For the videos in this first chapter, I will be using data from a study of 344 patients with breast cancer. Specifically I'll analyze the differences between patients that are positive or negative for expression of the estrogen receptor, an important clinical indicator.
In the exercises, you will analyze data from a study of chronic lymphocytic leukemia, or CLL for short. The study measured gene expression in 22 patients with CLL, 8 who were stable and 14 whose disease was progressing.
It's OK if you are unfamiliar with cancer biology.
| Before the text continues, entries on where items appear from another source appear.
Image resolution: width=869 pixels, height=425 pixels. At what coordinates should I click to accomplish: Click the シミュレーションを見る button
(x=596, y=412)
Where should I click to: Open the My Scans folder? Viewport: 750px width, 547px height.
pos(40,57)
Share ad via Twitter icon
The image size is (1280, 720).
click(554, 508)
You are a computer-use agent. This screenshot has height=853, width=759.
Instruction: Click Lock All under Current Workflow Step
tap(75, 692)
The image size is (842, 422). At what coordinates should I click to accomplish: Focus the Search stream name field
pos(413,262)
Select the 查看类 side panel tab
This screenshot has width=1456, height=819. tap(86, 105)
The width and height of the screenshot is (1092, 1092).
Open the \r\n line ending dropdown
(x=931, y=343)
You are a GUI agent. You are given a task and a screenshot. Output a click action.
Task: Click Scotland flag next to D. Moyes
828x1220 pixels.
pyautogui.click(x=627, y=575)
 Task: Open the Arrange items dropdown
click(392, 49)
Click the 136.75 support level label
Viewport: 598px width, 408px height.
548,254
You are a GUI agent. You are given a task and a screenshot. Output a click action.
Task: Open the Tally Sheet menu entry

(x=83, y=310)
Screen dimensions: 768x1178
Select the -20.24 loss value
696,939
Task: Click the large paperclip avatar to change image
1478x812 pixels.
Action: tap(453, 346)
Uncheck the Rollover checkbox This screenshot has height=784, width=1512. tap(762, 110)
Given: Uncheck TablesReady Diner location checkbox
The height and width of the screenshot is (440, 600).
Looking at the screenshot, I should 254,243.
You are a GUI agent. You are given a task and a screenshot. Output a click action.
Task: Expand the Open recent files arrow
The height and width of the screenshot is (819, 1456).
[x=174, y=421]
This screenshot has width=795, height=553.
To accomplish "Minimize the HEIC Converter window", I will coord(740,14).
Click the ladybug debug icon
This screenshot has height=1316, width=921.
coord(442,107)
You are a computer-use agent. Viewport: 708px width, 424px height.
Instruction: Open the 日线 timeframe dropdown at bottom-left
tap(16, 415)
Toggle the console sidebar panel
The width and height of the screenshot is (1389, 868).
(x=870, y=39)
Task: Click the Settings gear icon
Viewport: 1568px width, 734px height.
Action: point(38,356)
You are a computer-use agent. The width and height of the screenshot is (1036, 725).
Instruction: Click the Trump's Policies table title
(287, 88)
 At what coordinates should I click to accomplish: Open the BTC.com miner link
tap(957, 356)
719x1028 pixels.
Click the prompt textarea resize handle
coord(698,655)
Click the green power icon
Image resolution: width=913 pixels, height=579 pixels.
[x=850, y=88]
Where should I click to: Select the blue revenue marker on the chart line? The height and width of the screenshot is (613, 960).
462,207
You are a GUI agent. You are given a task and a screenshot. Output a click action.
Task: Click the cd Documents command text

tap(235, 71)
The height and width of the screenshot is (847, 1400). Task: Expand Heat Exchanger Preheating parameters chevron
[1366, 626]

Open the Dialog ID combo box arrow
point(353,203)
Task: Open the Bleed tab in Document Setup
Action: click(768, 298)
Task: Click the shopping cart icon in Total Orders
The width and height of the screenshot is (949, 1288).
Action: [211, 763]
The most important thing to note is that in each of these experiments you are testing for differences between two groups of samples.
For every experiment you analyze in this course, you will focus on 3 main data sets. The first is the expression matrix, which contains the expression measurements. The second is the feature data, which describes each of the measured features, usually genes or proteins. The third is the phenotype data, which describes each of the samples in the study. You will refer to these as x, f, and p to facilitate potentially small screens, but I of course would recommend using more informative variable names in your real analysis code.
For the expression matrix, each row is a feature that was measured, and each column is one of the samples. In the breast cancer experiment, 22,283 genes were measured for 344 samples.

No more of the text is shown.